# Has anyone gone through CRASH REPAIR with ASSOS?



## B05 (Jul 31, 2011)

:cryin: crashed on my 3-ride old Assos Bonka. I'm pretty sad about it.

Just wondering has anyone gone through the process? Painful? Smooth? 

I'm wondering if Assos will replace the entire left arm (crashed on my left. the damage is just on the external "shell". The some of the black parts are now gradient White  )


----------



## ozzybmx (Jun 23, 2013)

Not sure what they will replace, though if you bought it at an "official Assos" dealer, it may be free under their crash replacement as it sounds like its pretty new.

My experience wasn't so good. I bought from Ribble (not an official dealer), spoke to Assos importer in Aus, they recommended the repair service, it was ~$80 if I rem right. I sent pics to them... the hole and damage was just beside the seam, I said I might get a local clothing alteration place to run a stretchy line of stitches down the seam. They said Assos repair would replace the whole panel as running down the seam would make the compression of the shorts "out of whack". 

So I agreed as it made sense and thought $80 to fix a relatively new pair of $250 bibs was good, so went with Assos repair... sent to Italy for special repair... they ran a line of stitches down the seam and sent them back. Wasted $80 but if it was repaired for free though their crash repair, it would have been ok I suppose.

Still riding the repaired t.centos, also own the t.equipes and my "scared to wear" t.campionissimo's, would cry if I slid down a road with them on :cryin:

Hope you get your jacket sorted, at the end of the day... at least they offer some kind of repair service.


----------



## B05 (Jul 31, 2011)

ozzybmx said:


> Not sure what they will replace, though if you bought it at an "official Assos" dealer, it may be free under their crash replacement as it sounds like its pretty new.
> 
> My experience wasn't so good. I bought from Ribble (not an official dealer), spoke to Assos importer in Aus, they recommended the repair service, it was ~$80 if I rem right. I sent pics to them... the hole and damage was just beside the seam, I said I might get a local clothing alteration place to run a stretchy line of stitches down the seam. They said Assos repair would replace the whole panel as running down the seam would make the compression of the shorts "out of whack".
> 
> ...


thanks for your response. I appreciate it.
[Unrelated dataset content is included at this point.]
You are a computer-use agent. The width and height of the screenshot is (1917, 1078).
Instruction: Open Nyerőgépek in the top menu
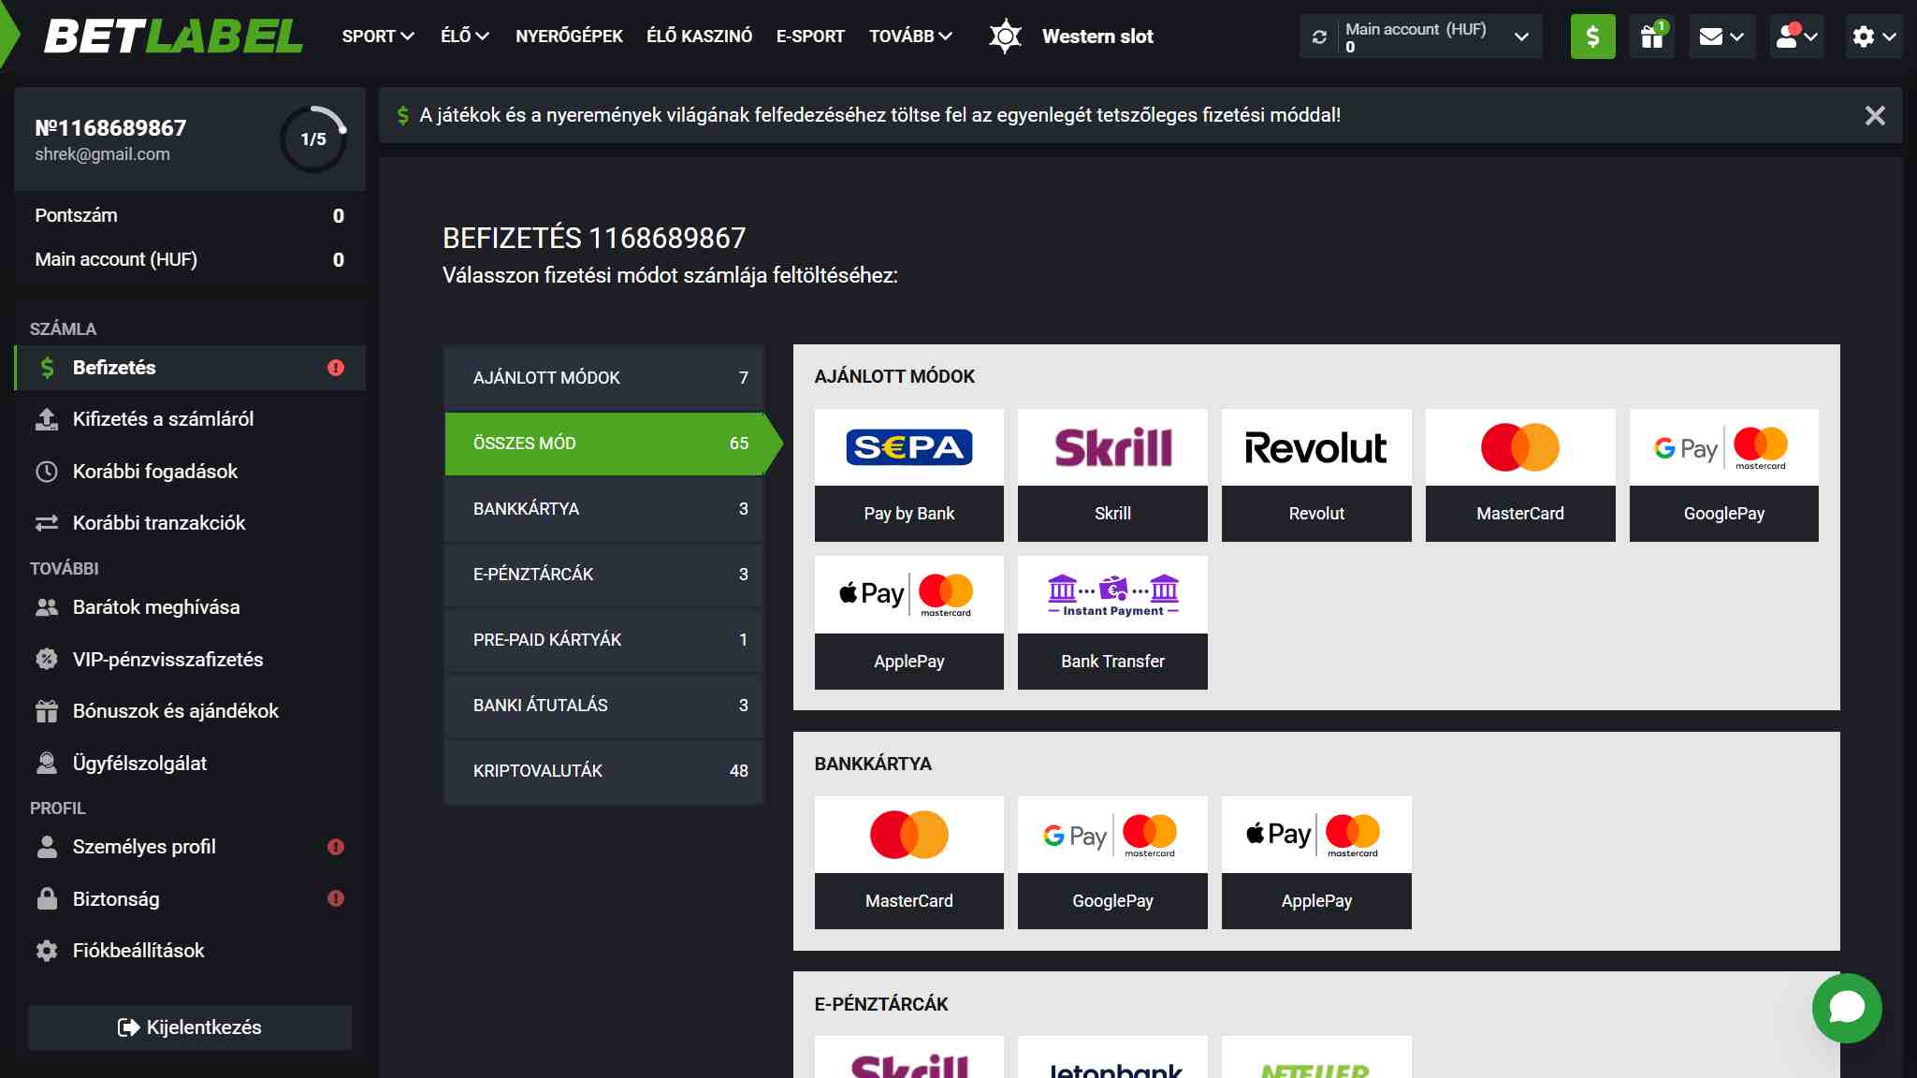point(569,36)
Ive been in contact with CS this morning and sent pics + receipt. Haven't heard from them. 

Those are some pricey bibs you got over there. I'm happy with the T Equipes I got and I bought some T Neopro (still happy with my Giordana Forma Red so those 3 will be my summer bibs)

BTW, can anyone explain how Ribble is able to sell some ASSOS without being an authorized retailer? How are they able to source it then? I missed out on my size for the Tiburus on their site.


----------



## ozzybmx (Jun 23, 2013)

B05 said:


> Those are some pricey bibs you got over there.
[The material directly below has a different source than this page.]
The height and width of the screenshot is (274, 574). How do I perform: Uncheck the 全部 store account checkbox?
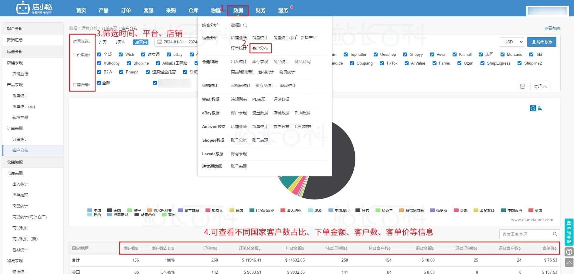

I got the campionissimo's on special from an official dealer here in oz, still find it hard to pull them on and belt down a hill at 80kph.



B05 said:


> BTW, can anyone explain how Ribble is able to sell some ASSOS without being an authorized retailer? How are they able to source it then?


Not sure, though they are all genuine Assos as confirmed by Assos when I sent the receipt and picture of the box/serial number. They are just not on the official list, maybe fixed pricing, fancy Assos display, only so many dealers per area... dont know.


----------



## B05 (Jul 31, 2011)

Interesting. I got the T Equipe, Neo Pro, Rain Gloves and Early Winter Gloves from them (yeap, I went on a binge). Now I'm thinking if i should regret buying those from them since they're not covered by warranty. 
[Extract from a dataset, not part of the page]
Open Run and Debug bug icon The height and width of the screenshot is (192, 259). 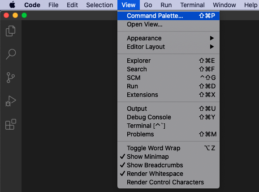[11, 101]
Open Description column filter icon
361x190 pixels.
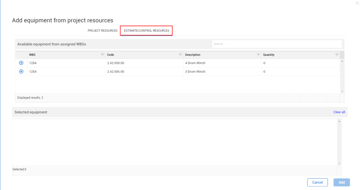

They do have fhe the best prices but the selection is slim.


----------



## ozzybmx (Jun 23, 2013)

B05 said:


> Interesting. I got the T Equipe, Neo Pro, Rain Gloves and Early Winter Gloves from them (yeap, I went on a binge). Now I'm thinking if i should regret buying those from them since they're not covered by warranty.
> 
> They do have fhe the best prices but the selection is slim.


They will still repair them and I would say if there was a manufacturing defect, they might honour it in a case by case basis. Its just not free if you buy from a non official dealer.


----------



## B05 (Jul 31, 2011)

Ozzybmx - were they responsive when you were communicating through email? I'm not sure if I'm being impatient here but it's been 4 days since I last heard from them. I sent a follow up email this morning.


----------



## ozzybmx (Jun 23, 2013)

B05 said:


> Ozzybmx - were they responsive when you were communicating through email? I'm not sure if I'm being impatient here but it's been 4 days since I last heard from them. I sent a follow up email this morning.


Yes, the Aus importer/distributor was really good, emails replied to nearly immediately, bibs sent off for repair then returned to me in about 5-6 weeks.

It was just the fact I was 'sold' an extensive repair job that only Assos could do, panel replacement, compression balance blah blah blah... when the clothing alteration place down the road could have done the same for 5 bucks.


----------